Second Embodiment of Present Disclosure

[0086] FIG. 10 is a diagram illustrating, in a cross section taken along the sheet conveyance direction Y, a state in which the gas 8 is discharged from the gas-discharge port 70 in a second embodiment of the present disclosure.

[0087] In the second embodiment of the present disclosure, when the gas-discharge port 70 is viewed from the nozzle array direction X as illustrated in FIG. 10, the discharge direction in which the gas 8 is discharged from the gas-discharge port 70 is inclined toward the downstream side in the sheet conveyance direction Y with respect to the direction in which the droplet 10 is discharged from the nozzle 30. Meanwhile, in the first embodiment of the present disclosure, the discharge direction in which the gas 8 is jetted is identical to the direction in which the droplet 10 is discharged (see FIG. 9).

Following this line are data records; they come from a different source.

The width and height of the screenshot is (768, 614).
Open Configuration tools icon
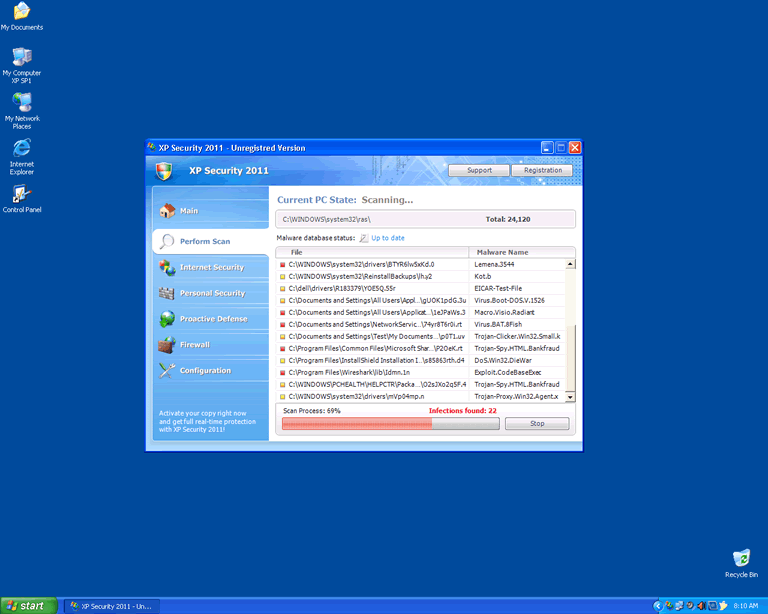(x=166, y=371)
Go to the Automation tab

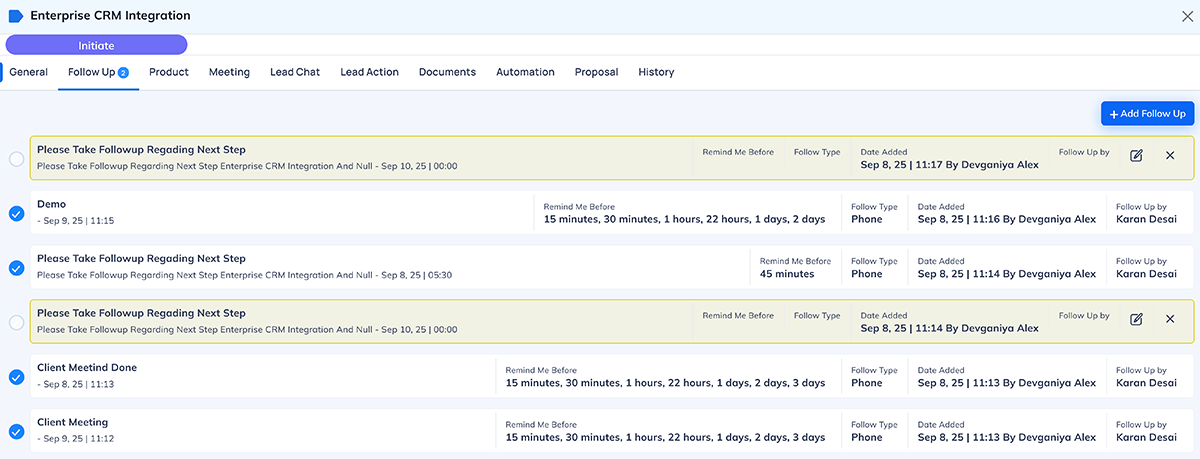point(525,72)
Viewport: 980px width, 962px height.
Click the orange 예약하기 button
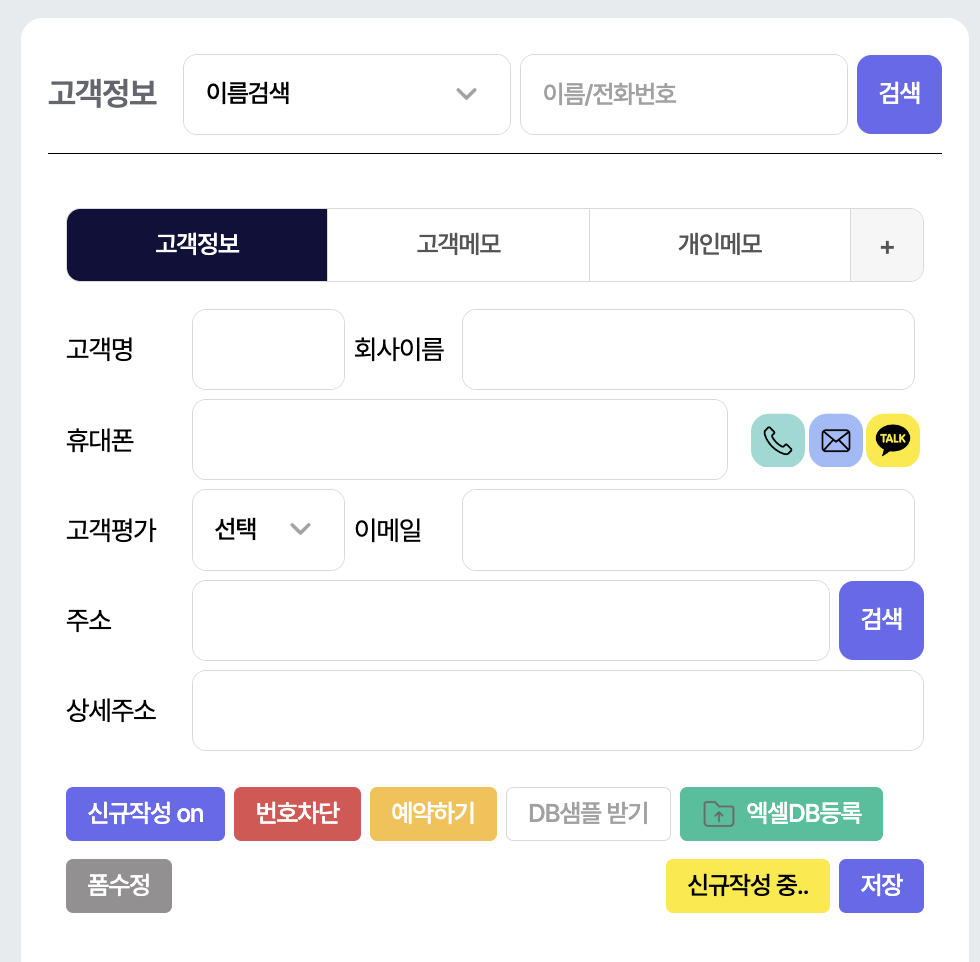(x=433, y=814)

[0088] In the first embodiment of the present disclosure, the discharge direction in which the gas 8 is jetted is identical to the direction in which the droplet 10 is discharged. Therefore, a part of the gas 8 jetted onto the sheet S is directed to the upstream side in the sheet conveyance direction Y and collides with the airflow 9 (9C) moving in the sheet conveyance direction Y as illustrated in FIG. 9. A part of the airflow generated by the collision is returned toward the droplet 10 by the airflow (9C) moving in the sheet conveyance direction Y. This may cause the airflow 9 (9D) moving in the nozzle array direction X to be generated in the region located on the inner side of the nozzle row as illustrated in FIG. 21 particularly when the gas 8 is strongly jetted.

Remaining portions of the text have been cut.